Dans une déclaration publiée le 3 novembre, le porte-parole de la police kenyane, Bruno Shioso, a d’ailleurs déclaré que le pays avait « renforcé la sécurité et la vigilance le long des frontières kenyanes et dans d’autres zones critiques » et demandé à ses citoyens de signaler « les cas suspects d’étrangers sans papiers ».

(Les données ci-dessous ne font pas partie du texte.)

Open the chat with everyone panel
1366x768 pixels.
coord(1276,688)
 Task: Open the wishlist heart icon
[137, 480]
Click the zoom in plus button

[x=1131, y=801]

La chute potentielle d’Abiy signifierait probablement la fin de l’accord de paix passé avec l’Érythrée

La guerre en Éthiopie pourrait également avoir d’autres répercussions régionales. La chute potentielle d’Abiy signifierait très probablement la fin du jeune accord de paix passé avec l’Érythrée. Il pourrait également modifier les relations avec Mogadiscio, où le président Mohamed Abdullahi Mohamed « Farmaajo » est confronté à de multiples crises. Ces derniers mois, le président somalien a travaillé en étroite collaboration avec Addis-Abeba et Asmara, y compris au Tigré, espérant sans doute diminuer la dépendance de son pays vis-à-vis de Nairobi.

L’administration d’Abiy Ahmed a jusqu’à présent résisté aux pressions de la communauté internationale et aux appels au dialogue. Le Premier ministre éthiopien pourrait-il assouplir ses positions ? L’envoyé spécial des États-Unis pour la Corne de l’Afrique, Jeffrey Feltman, est arrivé à Addis-Abeba, le 4 novembre, pour plaider en faveur d’un cessez-le-feu, mais ses chances de succès sont faibles.